As the quarter progressed, it became apparent the U.S. Federal Reserve was in no hurry to raise rates and that the U.S. economy was generating encouraging statistics. The U.S. job market continued to produce 200,000 plus new net jobs per month. Even more encouraging for the U.S. was that the participation rate began to rise, indicating that discouraged workers were returning to the job market. The U.S. housing market continued to improve with an interesting twist. Previously a significant part of housing starts were multiple unit starts which included large multi-story condo or rental units.Many U.S. newly married couples have been afraid to enter the housing market because of the housing price collapse after 2008. Recently,single unit starts have picked up, indicating demand from this group has returned as confidence in the recovery has firmed. Another measure of consumer confidence in the U.S.has been U.S. motor vehicle sales, which recently hit a 15 year high.

It should be recognised that the initial impact of low oil prices had a significant immediate negative effect on the U.S. economy as their energy sector contracted. The benefits of lower energy costs were slower to come, but are now appearing as individuals begin to spend the money they have saved on gasoline and heating expenses. American corporations are still in excellent shape with the exception of the energy sector. Earnings have continued to beat forecasts even after recognizing the tendency of corporations to set easily met objectives. The U.S. trade weighted dollar appears to have peaked which will help the multinational corporations who sell their products in foreign currencies.

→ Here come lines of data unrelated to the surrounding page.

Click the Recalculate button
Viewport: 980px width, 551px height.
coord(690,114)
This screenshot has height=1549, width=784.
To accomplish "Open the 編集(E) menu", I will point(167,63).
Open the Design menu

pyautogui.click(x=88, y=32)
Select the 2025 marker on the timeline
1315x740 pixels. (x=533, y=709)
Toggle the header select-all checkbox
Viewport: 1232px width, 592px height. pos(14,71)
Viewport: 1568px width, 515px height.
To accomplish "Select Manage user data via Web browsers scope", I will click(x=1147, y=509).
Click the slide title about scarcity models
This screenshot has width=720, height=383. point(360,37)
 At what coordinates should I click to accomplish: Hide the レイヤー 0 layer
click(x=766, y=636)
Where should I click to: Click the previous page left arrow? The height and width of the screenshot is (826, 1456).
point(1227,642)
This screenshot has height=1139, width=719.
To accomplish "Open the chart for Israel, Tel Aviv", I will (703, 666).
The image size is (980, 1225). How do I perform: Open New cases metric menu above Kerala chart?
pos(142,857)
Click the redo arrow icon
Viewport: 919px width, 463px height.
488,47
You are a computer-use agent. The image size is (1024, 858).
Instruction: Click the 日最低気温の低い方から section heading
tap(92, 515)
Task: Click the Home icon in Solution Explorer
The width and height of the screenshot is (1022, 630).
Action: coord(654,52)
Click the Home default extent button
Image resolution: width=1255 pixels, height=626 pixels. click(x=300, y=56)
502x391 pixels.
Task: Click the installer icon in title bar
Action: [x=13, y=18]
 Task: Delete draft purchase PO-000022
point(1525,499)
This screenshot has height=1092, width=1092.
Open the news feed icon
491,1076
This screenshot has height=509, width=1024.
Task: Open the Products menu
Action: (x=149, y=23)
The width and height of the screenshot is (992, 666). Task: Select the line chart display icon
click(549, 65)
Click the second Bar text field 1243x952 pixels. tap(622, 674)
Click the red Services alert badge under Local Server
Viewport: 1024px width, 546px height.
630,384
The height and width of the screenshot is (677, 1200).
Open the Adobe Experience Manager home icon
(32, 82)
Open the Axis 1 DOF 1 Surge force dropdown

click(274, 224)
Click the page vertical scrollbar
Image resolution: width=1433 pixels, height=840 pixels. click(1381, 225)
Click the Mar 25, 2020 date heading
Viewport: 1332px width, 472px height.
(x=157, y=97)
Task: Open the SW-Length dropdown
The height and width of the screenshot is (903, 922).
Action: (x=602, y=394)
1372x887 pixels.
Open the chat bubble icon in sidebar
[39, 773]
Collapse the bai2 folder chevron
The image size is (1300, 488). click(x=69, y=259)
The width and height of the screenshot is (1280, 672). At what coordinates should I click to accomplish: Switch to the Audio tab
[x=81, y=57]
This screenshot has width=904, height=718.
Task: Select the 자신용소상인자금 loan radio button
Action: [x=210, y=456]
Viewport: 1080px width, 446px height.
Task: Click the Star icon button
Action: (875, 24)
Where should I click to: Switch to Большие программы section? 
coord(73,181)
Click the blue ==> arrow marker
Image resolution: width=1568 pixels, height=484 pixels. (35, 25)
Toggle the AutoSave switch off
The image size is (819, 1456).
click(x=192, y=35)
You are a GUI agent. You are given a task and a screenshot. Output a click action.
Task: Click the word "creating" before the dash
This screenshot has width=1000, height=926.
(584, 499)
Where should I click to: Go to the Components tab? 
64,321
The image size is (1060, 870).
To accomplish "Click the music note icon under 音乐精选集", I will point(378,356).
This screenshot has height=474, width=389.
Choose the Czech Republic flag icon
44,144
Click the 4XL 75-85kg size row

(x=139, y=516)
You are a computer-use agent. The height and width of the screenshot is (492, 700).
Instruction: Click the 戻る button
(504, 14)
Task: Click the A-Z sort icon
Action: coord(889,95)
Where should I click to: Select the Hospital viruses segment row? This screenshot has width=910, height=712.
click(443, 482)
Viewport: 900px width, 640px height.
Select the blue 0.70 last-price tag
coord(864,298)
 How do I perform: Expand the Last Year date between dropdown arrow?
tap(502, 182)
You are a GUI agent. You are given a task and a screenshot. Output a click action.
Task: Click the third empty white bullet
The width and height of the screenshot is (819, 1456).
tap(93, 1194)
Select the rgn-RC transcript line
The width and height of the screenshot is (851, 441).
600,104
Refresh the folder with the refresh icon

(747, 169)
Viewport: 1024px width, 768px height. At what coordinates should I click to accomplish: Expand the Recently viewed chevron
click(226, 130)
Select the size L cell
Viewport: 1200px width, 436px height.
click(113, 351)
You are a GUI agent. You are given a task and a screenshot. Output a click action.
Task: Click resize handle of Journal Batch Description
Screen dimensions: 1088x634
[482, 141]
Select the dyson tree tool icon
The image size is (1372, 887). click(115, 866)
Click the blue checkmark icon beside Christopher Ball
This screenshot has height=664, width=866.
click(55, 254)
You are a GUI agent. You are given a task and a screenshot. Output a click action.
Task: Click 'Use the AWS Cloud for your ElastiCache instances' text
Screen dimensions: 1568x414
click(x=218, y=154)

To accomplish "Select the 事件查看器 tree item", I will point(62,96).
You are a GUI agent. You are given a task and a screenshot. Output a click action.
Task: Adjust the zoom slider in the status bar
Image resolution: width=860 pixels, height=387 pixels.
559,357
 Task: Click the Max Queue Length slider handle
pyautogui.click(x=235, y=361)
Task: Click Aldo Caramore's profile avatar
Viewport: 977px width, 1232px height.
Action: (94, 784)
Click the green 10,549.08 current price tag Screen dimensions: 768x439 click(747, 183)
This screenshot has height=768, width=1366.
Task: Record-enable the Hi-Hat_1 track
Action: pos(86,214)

The near term Canadian outlook is not as bright as the U.S., but not as bad as many expected; it is looking better with each passing month. The most recent indicator of growth in Canada saw the month- over-month growth in Gross Domestic Product up 0.6% - much better than expected. The low Canadian dollar has finally impacted non-energy exports which in the most recent 3 month period were up at a 26% annual rate in price-adjusted volume terms.

The main hurdle remains Alberta, where low energy prices have caused a significant economic decline. Unemployment has risen sharply as energy companies cut expenses to survive declining cash flow. However, the declines in Alberta have been at least partly offset by increases in B.C., Ontario and Quebec. Recent budgets in those provinces and at the Federal level have been stimulus oriented. While there should be concern about government deficits, significant new expenditures on infrastructure, such as public transit tend to have positive economic benefits. To offset some of this spending, the Federal government has imposed a substantial increase in tax rates for small and family business owners – we believe this will create unforeseen negative consequences over time in Canada. Lastly, there is also the prospect that commodity prices have bottomed, which would be a major benefit for Canada.

Looking ahead at factors that will potentially impact financial markets, some areas stand out. China again will be an area of concern, but recent statistics indicate problems but not collapse. European numbers also show some improvement, indicating fiscal stimulus may not be necessary. The Federal Reserve has become more dovish and a potential interest rate increase has been pushed off to the future.

We remain positive on the prospect for continued but slow economic growth in the U.S. and Canada. The U.S. could reach a 2.5% GDP growth rate as 2016 progresses, while Canada will likely grow at a slower 1.5% rate. Financial markets will continue to be volatile but with positive returns. Interest rates will remain low or could drift slightly higher.

We are cautiously optimistic as we see opportunities in North American and European credit, private debt such as mortgages and midmarket lending as well as select areas in private equity. In addition we remain comfortable with core investments in private real estate both in Canada and the U.S. along with public equities in Canada, the U.S. and Europe which exhibit lower than average volatility combined and dividends.